*What is required*
In the text on omega fatty acids, why are some fatty acids called "essential"?

*Passage for review*
Over the last decade, the role of Omega-3 (also known as n-3) and Omega-6 (also known as n-6) fatty acids, has been investigated in human and animal nutrition because of their distinctive actions and importance of having an optimum ratio between them to ensure a dietary balance. Some of these fatty acids are termed ‘essential’, as they cannot be synthesised in the body and must be provided in the diet. They are referred to as essential fatty acids or EFAs for this reason.
Omega -3 Fatty Acids
Omega-3 fatty acids are involved in natural anti-inflammatory protective functions, hormone synthesis and the immune system.
They cannot be synthesized in the body from fatty acid ‘building blocks’ and must be provided in the diet. A deficiency can develop which will affect a range of metabolic activities required for normal health and athletic performance in a racing greyhound.

(Stored data entries)
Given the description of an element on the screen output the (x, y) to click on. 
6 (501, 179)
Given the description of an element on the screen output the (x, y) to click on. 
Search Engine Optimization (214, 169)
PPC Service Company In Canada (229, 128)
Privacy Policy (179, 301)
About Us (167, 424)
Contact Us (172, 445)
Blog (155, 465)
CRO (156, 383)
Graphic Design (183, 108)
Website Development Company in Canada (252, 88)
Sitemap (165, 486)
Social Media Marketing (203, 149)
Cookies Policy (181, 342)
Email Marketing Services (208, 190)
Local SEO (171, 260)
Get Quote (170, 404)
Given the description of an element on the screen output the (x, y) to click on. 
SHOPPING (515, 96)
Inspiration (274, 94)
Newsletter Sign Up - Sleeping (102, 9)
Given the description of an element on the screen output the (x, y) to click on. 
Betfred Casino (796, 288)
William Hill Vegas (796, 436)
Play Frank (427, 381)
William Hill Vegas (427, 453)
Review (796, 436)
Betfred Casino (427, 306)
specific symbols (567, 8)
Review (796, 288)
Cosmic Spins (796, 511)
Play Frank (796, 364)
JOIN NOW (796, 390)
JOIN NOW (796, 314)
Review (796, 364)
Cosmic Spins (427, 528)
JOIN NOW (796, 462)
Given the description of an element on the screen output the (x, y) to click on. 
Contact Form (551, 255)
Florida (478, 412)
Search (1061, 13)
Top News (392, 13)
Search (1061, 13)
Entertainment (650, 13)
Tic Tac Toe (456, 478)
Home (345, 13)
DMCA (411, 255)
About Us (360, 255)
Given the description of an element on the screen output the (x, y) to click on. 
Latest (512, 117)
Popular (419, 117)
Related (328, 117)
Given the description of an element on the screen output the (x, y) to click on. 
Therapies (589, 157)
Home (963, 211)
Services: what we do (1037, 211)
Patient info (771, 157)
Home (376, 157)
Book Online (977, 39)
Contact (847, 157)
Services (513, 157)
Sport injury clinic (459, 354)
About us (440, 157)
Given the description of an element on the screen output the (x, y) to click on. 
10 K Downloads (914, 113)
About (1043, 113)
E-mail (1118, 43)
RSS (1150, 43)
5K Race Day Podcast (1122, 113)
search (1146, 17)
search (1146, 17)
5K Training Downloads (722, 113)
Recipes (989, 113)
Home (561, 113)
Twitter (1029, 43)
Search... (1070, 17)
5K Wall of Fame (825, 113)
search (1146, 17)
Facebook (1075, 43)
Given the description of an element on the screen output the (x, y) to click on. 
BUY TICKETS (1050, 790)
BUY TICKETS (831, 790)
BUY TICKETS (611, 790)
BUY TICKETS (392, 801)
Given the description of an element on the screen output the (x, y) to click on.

*Answer space*
They cannot be synthesized in the body and must be provided in the diet.